**Work to be completed**.
Everything from the line containing "You are a computer-use agent. The image" to the end of the records must be restated word for word, and nothing else.

**Records**.
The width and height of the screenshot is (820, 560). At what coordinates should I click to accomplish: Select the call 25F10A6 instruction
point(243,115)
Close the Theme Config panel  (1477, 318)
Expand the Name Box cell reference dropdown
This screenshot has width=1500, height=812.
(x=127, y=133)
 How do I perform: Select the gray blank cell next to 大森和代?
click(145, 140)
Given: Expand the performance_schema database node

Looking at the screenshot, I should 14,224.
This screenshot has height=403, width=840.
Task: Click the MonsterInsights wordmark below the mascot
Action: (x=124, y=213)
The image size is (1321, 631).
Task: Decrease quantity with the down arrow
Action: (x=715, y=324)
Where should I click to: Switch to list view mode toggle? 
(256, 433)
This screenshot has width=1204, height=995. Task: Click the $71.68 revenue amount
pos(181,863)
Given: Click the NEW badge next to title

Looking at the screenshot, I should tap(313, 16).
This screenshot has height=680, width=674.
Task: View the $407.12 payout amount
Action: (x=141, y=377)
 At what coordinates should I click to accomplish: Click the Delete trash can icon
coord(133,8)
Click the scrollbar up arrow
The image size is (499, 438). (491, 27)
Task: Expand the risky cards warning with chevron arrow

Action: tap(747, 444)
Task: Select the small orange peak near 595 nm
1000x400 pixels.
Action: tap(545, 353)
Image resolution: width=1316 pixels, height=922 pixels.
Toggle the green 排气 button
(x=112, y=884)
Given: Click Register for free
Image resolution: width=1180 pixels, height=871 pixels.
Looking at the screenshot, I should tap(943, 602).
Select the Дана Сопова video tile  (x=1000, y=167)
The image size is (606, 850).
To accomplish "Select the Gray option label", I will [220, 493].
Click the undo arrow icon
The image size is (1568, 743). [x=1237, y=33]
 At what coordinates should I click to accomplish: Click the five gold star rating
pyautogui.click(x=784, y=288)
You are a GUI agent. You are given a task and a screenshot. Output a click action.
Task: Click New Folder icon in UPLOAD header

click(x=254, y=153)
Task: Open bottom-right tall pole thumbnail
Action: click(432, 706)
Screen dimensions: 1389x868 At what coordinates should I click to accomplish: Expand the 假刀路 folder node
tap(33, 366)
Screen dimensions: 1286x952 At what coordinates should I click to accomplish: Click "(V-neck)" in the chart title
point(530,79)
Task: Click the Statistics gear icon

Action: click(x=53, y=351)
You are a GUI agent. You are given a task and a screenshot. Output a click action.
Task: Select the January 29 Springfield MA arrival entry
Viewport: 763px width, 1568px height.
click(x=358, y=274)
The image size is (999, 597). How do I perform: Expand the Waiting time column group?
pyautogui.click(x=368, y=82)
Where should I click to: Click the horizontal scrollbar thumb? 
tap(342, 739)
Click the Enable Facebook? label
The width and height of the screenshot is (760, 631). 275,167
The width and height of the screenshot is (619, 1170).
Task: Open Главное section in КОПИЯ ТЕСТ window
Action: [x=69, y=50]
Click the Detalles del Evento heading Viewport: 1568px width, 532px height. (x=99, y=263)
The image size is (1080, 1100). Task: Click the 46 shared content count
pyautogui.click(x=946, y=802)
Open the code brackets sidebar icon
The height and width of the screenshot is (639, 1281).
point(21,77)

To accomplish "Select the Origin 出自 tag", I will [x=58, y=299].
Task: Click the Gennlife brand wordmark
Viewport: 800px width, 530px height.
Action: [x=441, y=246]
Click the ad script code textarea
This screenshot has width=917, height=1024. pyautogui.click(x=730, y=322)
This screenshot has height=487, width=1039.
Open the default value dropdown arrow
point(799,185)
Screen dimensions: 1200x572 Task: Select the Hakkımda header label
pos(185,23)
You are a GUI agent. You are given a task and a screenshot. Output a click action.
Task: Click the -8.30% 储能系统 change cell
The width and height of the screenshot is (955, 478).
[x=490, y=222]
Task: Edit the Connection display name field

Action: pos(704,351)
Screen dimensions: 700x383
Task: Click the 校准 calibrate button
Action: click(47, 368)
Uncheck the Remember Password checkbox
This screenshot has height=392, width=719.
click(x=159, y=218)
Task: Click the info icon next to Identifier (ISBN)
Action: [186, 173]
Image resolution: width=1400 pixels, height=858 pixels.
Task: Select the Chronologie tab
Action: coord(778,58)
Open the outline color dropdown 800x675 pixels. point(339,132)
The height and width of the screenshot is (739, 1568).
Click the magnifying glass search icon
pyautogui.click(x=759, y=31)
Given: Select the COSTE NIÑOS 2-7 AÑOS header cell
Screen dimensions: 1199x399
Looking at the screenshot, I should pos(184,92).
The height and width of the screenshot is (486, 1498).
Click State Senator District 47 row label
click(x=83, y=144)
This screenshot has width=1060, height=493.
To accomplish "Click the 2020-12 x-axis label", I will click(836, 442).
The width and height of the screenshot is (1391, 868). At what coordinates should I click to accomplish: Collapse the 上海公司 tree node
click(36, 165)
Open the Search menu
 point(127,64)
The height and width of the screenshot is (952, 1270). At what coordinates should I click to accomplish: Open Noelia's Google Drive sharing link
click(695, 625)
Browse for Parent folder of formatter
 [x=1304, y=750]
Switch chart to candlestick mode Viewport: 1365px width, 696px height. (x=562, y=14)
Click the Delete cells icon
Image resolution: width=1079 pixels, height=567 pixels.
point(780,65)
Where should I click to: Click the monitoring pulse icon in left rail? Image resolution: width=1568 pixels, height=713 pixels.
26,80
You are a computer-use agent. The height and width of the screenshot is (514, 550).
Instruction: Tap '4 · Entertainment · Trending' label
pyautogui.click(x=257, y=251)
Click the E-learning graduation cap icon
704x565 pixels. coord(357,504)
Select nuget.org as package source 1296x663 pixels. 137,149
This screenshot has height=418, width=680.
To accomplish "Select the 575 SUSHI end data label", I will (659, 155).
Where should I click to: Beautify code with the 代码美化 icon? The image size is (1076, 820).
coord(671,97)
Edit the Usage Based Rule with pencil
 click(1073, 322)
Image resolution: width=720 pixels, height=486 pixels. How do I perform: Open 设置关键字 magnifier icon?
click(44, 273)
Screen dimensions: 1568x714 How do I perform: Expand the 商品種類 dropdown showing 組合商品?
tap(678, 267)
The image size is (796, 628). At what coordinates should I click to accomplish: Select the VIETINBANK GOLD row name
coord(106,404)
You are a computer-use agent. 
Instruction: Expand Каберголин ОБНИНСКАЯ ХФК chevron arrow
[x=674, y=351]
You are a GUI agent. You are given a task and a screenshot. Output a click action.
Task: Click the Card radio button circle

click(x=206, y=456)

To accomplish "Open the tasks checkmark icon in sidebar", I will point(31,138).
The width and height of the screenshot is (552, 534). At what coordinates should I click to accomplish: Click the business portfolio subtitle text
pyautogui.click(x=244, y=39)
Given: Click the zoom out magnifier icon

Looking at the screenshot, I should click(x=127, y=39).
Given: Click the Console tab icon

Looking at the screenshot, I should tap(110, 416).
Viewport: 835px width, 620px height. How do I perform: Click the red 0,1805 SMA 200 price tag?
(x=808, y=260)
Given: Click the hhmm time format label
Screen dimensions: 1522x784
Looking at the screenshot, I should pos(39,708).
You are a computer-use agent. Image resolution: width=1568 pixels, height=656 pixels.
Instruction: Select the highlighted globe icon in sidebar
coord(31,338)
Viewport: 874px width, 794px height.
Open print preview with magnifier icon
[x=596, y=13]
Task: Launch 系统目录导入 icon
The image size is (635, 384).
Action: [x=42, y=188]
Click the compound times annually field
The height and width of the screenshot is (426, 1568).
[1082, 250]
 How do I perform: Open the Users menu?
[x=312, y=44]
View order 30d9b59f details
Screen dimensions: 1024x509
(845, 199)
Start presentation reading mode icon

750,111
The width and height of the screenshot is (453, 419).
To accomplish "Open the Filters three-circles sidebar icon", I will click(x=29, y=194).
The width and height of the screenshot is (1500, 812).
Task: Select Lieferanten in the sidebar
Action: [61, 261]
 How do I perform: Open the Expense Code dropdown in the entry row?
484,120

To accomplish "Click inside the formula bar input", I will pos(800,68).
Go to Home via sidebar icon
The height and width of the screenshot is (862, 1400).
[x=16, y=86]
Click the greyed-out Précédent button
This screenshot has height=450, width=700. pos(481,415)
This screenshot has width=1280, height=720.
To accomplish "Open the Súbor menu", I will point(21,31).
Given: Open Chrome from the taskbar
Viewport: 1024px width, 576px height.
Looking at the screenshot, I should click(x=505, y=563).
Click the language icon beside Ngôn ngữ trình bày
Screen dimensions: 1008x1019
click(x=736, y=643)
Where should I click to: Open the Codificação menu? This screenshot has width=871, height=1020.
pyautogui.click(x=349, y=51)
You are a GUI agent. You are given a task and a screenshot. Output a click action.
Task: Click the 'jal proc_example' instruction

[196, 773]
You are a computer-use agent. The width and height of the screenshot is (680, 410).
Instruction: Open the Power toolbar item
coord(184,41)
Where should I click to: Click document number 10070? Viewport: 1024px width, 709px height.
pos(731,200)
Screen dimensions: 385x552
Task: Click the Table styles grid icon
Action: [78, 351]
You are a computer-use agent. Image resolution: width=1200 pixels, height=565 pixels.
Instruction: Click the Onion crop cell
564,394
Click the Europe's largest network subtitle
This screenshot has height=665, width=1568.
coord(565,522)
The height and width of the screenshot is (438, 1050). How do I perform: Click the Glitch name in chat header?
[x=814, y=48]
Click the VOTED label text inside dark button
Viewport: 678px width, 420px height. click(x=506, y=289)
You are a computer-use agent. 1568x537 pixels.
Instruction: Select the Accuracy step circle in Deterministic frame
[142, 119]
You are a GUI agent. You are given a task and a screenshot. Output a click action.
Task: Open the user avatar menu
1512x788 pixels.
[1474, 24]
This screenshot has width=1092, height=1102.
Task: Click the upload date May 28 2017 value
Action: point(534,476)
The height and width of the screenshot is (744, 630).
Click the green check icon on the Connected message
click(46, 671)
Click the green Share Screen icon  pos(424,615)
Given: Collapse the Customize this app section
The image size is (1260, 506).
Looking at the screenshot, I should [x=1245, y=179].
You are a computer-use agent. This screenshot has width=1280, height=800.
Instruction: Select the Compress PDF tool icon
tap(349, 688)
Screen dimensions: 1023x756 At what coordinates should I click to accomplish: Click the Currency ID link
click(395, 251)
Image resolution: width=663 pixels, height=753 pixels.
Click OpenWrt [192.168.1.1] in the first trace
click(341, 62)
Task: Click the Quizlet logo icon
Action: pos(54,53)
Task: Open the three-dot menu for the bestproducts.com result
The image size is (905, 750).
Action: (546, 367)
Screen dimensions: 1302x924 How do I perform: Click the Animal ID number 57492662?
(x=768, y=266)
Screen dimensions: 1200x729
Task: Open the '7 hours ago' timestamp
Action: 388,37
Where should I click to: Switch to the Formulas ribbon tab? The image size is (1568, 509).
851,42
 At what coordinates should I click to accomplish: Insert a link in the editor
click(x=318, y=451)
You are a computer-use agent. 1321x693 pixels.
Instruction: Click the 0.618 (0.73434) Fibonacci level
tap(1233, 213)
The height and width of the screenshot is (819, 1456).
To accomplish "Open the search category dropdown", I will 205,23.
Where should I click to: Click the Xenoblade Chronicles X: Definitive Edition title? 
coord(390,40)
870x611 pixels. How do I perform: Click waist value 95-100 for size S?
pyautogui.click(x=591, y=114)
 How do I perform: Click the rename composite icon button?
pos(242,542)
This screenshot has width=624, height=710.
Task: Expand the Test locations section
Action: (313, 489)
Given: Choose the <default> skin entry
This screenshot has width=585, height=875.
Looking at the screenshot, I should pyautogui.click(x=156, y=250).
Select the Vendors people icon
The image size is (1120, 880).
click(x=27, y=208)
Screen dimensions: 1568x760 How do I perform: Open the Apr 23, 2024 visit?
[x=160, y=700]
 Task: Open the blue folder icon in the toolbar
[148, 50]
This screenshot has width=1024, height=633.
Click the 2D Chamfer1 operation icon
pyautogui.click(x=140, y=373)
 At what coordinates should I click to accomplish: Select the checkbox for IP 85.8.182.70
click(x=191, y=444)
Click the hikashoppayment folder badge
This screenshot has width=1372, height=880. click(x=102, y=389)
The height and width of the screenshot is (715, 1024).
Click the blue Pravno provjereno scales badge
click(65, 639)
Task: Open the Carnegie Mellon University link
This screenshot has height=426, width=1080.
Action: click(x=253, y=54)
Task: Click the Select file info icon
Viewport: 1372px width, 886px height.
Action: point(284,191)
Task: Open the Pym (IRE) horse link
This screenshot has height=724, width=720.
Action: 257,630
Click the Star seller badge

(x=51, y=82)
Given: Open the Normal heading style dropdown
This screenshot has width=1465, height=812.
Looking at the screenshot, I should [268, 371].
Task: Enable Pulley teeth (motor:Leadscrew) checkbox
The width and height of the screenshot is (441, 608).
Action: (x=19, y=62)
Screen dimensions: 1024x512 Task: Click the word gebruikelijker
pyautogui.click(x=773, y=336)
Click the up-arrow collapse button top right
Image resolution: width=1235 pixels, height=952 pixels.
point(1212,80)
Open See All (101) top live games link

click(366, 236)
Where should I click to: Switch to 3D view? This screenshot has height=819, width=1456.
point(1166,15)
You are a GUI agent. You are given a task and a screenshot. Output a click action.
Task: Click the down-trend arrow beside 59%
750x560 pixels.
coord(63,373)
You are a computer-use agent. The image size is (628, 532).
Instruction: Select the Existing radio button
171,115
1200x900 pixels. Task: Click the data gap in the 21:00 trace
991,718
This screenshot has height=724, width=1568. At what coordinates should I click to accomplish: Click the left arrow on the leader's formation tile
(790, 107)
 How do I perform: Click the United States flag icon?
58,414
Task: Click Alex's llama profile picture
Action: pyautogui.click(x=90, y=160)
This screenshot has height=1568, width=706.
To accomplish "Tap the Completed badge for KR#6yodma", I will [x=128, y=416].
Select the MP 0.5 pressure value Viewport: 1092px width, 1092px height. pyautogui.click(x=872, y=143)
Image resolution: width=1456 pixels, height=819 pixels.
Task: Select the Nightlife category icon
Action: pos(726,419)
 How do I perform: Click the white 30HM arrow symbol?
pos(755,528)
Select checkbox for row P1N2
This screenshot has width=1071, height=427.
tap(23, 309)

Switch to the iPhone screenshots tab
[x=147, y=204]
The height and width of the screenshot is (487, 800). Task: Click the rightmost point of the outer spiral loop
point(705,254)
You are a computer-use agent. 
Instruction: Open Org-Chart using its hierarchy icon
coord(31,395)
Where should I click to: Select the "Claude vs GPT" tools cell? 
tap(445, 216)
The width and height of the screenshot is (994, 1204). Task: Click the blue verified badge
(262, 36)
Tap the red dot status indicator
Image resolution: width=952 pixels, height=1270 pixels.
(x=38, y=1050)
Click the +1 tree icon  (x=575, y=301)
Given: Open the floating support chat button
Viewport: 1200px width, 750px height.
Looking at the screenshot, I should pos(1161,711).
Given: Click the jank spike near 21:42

**Solution**.
You are a computer-use agent. The image size is (628, 532).
Instruction: Select the Existing radio button
171,115
1200x900 pixels. Task: Click the data gap in the 21:00 trace
991,718
This screenshot has height=724, width=1568. At what coordinates should I click to accomplish: Click the left arrow on the leader's formation tile
(790, 107)
 How do I perform: Click the United States flag icon?
58,414
Task: Click Alex's llama profile picture
Action: pyautogui.click(x=90, y=160)
This screenshot has height=1568, width=706.
To accomplish "Tap the Completed badge for KR#6yodma", I will [x=128, y=416].
Select the MP 0.5 pressure value Viewport: 1092px width, 1092px height. pyautogui.click(x=872, y=143)
Image resolution: width=1456 pixels, height=819 pixels.
Task: Select the Nightlife category icon
Action: pos(726,419)
 How do I perform: Click the white 30HM arrow symbol?
pos(755,528)
Select checkbox for row P1N2
This screenshot has width=1071, height=427.
tap(23, 309)

Switch to the iPhone screenshots tab
[x=147, y=204]
The height and width of the screenshot is (487, 800). Task: Click the rightmost point of the outer spiral loop
point(705,254)
You are a computer-use agent. 
Instruction: Open Org-Chart using its hierarchy icon
coord(31,395)
Where should I click to: Select the "Claude vs GPT" tools cell? 
tap(445, 216)
The width and height of the screenshot is (994, 1204). Task: Click the blue verified badge
(262, 36)
Tap the red dot status indicator
Image resolution: width=952 pixels, height=1270 pixels.
(x=38, y=1050)
Click the +1 tree icon  (x=575, y=301)
Given: Open the floating support chat button
Viewport: 1200px width, 750px height.
Looking at the screenshot, I should pos(1161,711).
Given: Click the jank spike near 21:42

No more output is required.